The following CICS macro definition tables are used:
DFHSNT Signon Table
DFHSIT System Initialization Table
DFHPCT Program Control Table
DFHPPT Processing Program Table
DFHFCT File Control Table
DFHTCT Terminal Control Table
DFHDCT Destination Control Table
DFHTST Temporary Storage Queue
DFHJCT Journal Control Table
RDO uses the CICS System Definition File (CSD) to store terminals, transactions, and program definitions. File definitions, signons, and the System Initialization options continue to be stored in macro definitions. In the current release of CICS, CICS/VSE 2.2, released in March of 1993, IBM supports the use of both macro definitions and RDO.
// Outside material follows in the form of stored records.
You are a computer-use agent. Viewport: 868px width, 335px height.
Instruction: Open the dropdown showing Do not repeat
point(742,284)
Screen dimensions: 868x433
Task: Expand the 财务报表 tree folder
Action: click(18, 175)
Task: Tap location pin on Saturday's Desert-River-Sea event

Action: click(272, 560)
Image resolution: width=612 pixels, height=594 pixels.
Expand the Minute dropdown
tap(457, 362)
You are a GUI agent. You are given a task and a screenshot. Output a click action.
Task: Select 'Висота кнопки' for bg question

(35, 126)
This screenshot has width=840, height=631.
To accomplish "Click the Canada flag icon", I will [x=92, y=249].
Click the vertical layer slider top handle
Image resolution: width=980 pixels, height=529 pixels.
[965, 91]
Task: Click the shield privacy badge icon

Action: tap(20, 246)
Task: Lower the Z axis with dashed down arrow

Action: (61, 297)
Throughout this article we will describe the major areas of security within CICS/VSE using internal CICS security. The security interfaces to external security systems (e.g., Alert for VSE, CA-Top Secret, and CA-ACF2/VSE) will not be discussed in this article. However, the entire CICS internal security function has been eliminated from the MVS environment. It is likely that VSE will follow this trend and adopt a RACF-like approach to security (note: a RACF product VSE product is currently not available). Installations may now wish to consider installing an external security manager.
As the major areas in securing a CICS/VSE environment is discussed, one should notice many similarities to how CICS security is performed within the MVS environment.
This article was written to reflect a CICS/VSE 2.2 environment (release March, 1993) operating with VSE/ESA 1.3. However, it should be noted that the prior two CICS/VSE releases contained no significant changes relating to security and controls.
CICS Logon Security
Users are required to go through a successful CICS/VSE sign-on procedure in order to access protected CICS transactions. The user executes the CESN or CSSN transaction in order to supply their userid and password, which is compared to the userids and passwords defined in the CICS signon table (DFHSNT). The table is a macro definition that is assembled. Therefore, the source version of DFHSNT must be stored in a library which is restricted from access by all users except for the users responsible for administering userids.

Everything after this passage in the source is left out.